Après avoir entendu cet évangile que nous connaissons bien, l’Evangile des noces de Cana, qui plus est en Alsace, je ne résiste pas à l’envie de vous demander : est-ce que vous avez du vin ?… Mais je ne parle pas de votre cave ! On s’en doute, le vin dont il est question dans cette page d’évangile n’est pas le Gewurztraminer, si bon soit-il ! Le vin dont il est question nous renvoie à autre chose, à l’amour.
Si bien qu’en se posant la question : « Est-ce que nous avons du vin », il faut comprendre : Est-ce que nous aimons ? Mais non pas de manière vague.
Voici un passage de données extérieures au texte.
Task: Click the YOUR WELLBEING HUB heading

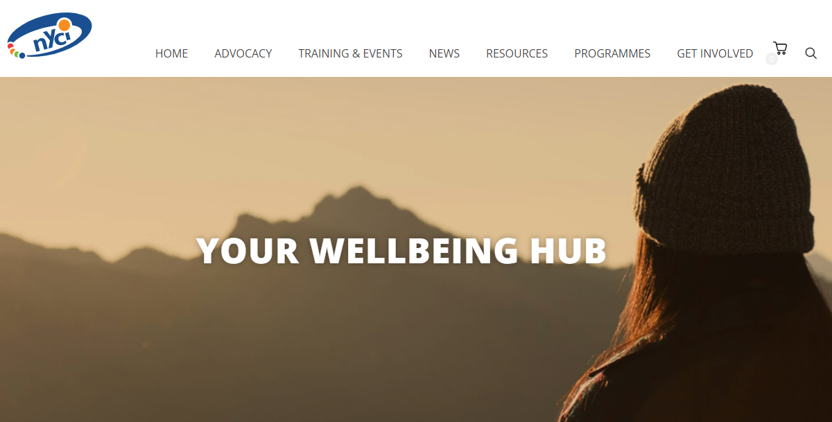Action: (401, 251)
Est-ce que nous aimons vraiment ? Et plus encore : est-ce que nous aimons Dieu ? Y a-t-il de la joie entre toi et Dieu ?
Si nous sommes honnêtes, sûrement nous faut-il reconnaître que la plupart d’entre nous, nous ressemblons aux gens de Cana : nous essayons d’être un minimum vertueux, d’être fidèles à un certain nombre de lois, des lois de la religion, et même des lois que nous nous fabriquons pour que Dieu nous soit bienveillant, pour attirer la sympathie de Dieu.
Mais finalement, nous sommes comme à Cana où les jarres d’eau de purification étaient vides parce que l’on avait bien obéi à tous les préceptes. Mais force est de constater que souvent il n’y a plus de vin ! L’obéissance à toutes les lois, même les plus exigeantes, n’ont pas fait jaillir la joie avec Dieu, l’amitié avec Dieu, la communion avec Dieu.
Et s’il n’y a pas cette joie avec Dieu, il n’y a pas de vraie joie avec les autres. Pour qu’il y ait une vraie joie avec l’autre, il faut un « troisième »… La question qui vient est alors : Seigneur, comment la joie pourra-t-elle déborder en nous et entre nous ?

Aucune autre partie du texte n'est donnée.